**Directions:** What you give back should be exactly the lines from the one with "Where should I" through the end of the data, without the pictures.

>>>

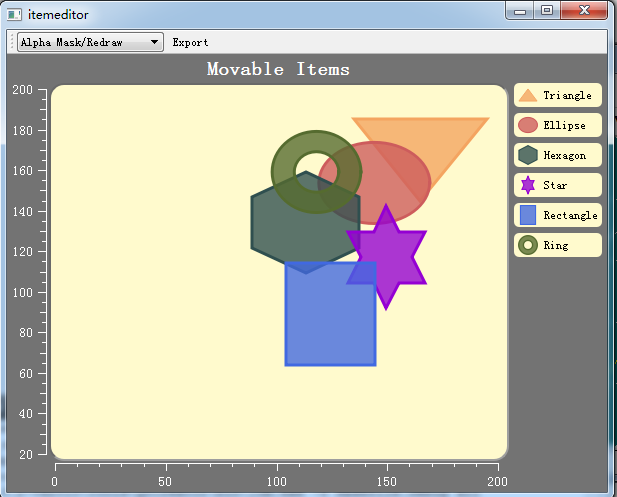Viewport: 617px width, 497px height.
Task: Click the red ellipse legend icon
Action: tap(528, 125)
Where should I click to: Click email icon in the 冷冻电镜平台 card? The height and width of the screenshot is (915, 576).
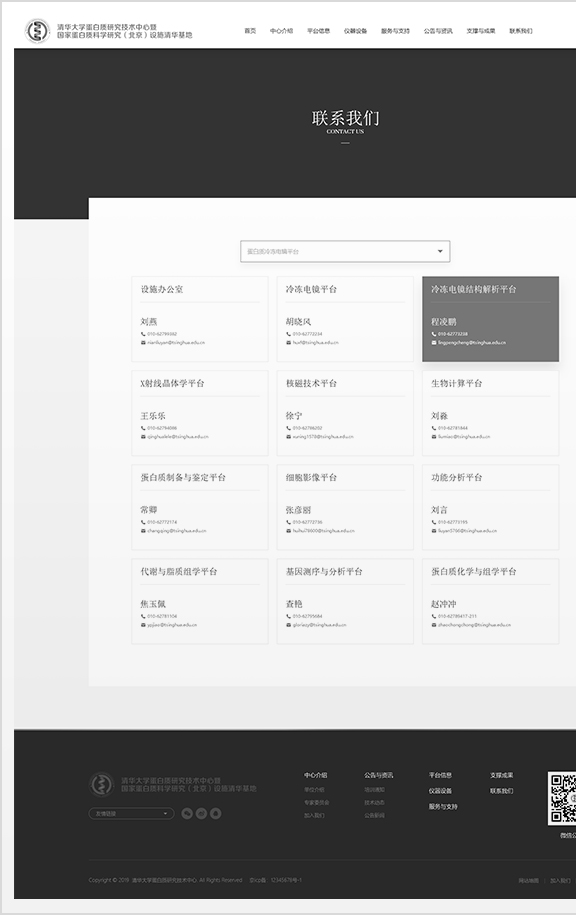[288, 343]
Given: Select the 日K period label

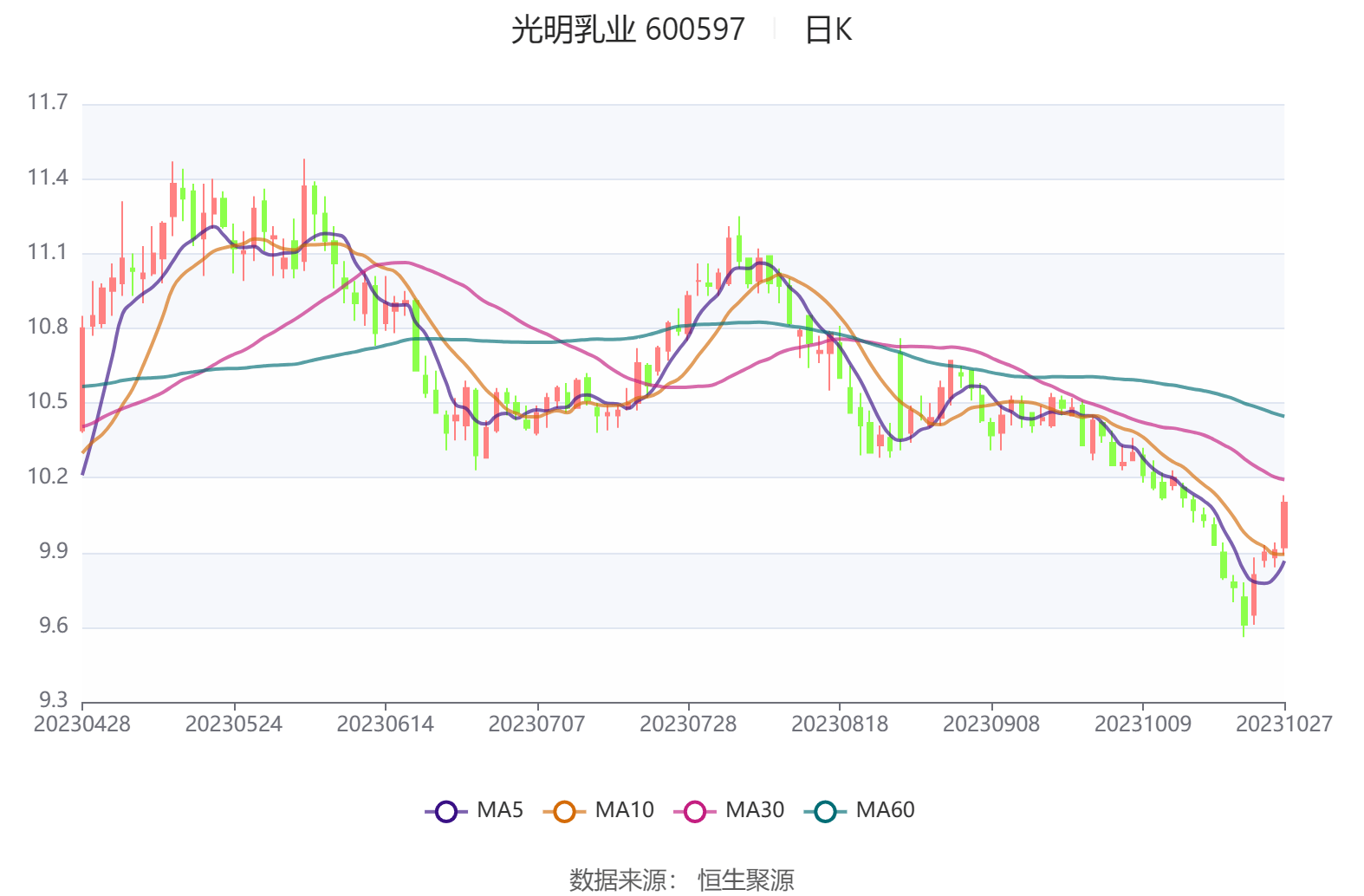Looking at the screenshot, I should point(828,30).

<<<

**Written solution:**
Where should I click to: Click email icon in the 冷冻电镜平台 card? The height and width of the screenshot is (915, 576).
[288, 343]
Given: Select the 日K period label

Looking at the screenshot, I should point(828,30).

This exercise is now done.